DIE AUFGABE: Ersetze bitte in allen Zeilen der folgenden Auflistung „Instruction“ durch „Command“ und gib die Zeilen sonst unverändert wieder.

BEREITGESTELLTE EINTRÄGE:

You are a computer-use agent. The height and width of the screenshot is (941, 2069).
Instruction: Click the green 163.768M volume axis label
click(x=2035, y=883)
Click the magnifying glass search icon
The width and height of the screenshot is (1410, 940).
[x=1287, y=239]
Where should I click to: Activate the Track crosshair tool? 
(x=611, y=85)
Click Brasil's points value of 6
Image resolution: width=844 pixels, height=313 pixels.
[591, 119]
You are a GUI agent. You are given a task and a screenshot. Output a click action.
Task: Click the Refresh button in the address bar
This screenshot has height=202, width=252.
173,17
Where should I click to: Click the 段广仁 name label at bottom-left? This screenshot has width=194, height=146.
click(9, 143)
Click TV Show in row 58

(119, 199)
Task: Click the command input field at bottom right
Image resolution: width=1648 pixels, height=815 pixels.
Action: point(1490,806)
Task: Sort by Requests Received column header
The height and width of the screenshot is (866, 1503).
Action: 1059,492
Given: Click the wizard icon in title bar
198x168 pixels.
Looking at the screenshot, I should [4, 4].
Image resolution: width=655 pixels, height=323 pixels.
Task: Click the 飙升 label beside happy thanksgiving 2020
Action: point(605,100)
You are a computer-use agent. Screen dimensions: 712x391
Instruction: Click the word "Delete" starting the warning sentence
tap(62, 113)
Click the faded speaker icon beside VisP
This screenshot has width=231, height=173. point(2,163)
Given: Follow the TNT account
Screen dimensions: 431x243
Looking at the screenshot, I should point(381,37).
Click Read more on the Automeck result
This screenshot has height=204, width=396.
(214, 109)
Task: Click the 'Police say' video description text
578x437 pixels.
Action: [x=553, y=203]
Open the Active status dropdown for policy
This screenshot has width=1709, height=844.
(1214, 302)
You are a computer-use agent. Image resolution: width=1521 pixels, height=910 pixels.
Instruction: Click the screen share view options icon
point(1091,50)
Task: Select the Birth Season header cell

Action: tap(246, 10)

ANTWORT ZUR AUFGABE:
You are a computer-use agent. The height and width of the screenshot is (941, 2069).
Command: Click the green 163.768M volume axis label
click(x=2035, y=883)
Click the magnifying glass search icon
The width and height of the screenshot is (1410, 940).
[x=1287, y=239]
Where should I click to: Activate the Track crosshair tool? 
(x=611, y=85)
Click Brasil's points value of 6
Image resolution: width=844 pixels, height=313 pixels.
[591, 119]
You are a GUI agent. You are given a task and a screenshot. Output a click action.
Task: Click the Refresh button in the address bar
This screenshot has height=202, width=252.
173,17
Where should I click to: Click the 段广仁 name label at bottom-left? This screenshot has width=194, height=146.
click(9, 143)
Click TV Show in row 58

(119, 199)
Task: Click the command input field at bottom right
Image resolution: width=1648 pixels, height=815 pixels.
Action: point(1490,806)
Task: Sort by Requests Received column header
The height and width of the screenshot is (866, 1503).
Action: 1059,492
Given: Click the wizard icon in title bar
198x168 pixels.
Looking at the screenshot, I should [4, 4].
Image resolution: width=655 pixels, height=323 pixels.
Task: Click the 飙升 label beside happy thanksgiving 2020
Action: point(605,100)
You are a computer-use agent. Screen dimensions: 712x391
Command: Click the word "Delete" starting the warning sentence
tap(62, 113)
Click the faded speaker icon beside VisP
This screenshot has width=231, height=173. point(2,163)
Given: Follow the TNT account
Screen dimensions: 431x243
Looking at the screenshot, I should point(381,37).
Click Read more on the Automeck result
This screenshot has height=204, width=396.
(214, 109)
Task: Click the 'Police say' video description text
578x437 pixels.
Action: [x=553, y=203]
Open the Active status dropdown for policy
This screenshot has width=1709, height=844.
(1214, 302)
You are a computer-use agent. Image resolution: width=1521 pixels, height=910 pixels.
Command: Click the screen share view options icon
point(1091,50)
Task: Select the Birth Season header cell

Action: tap(246, 10)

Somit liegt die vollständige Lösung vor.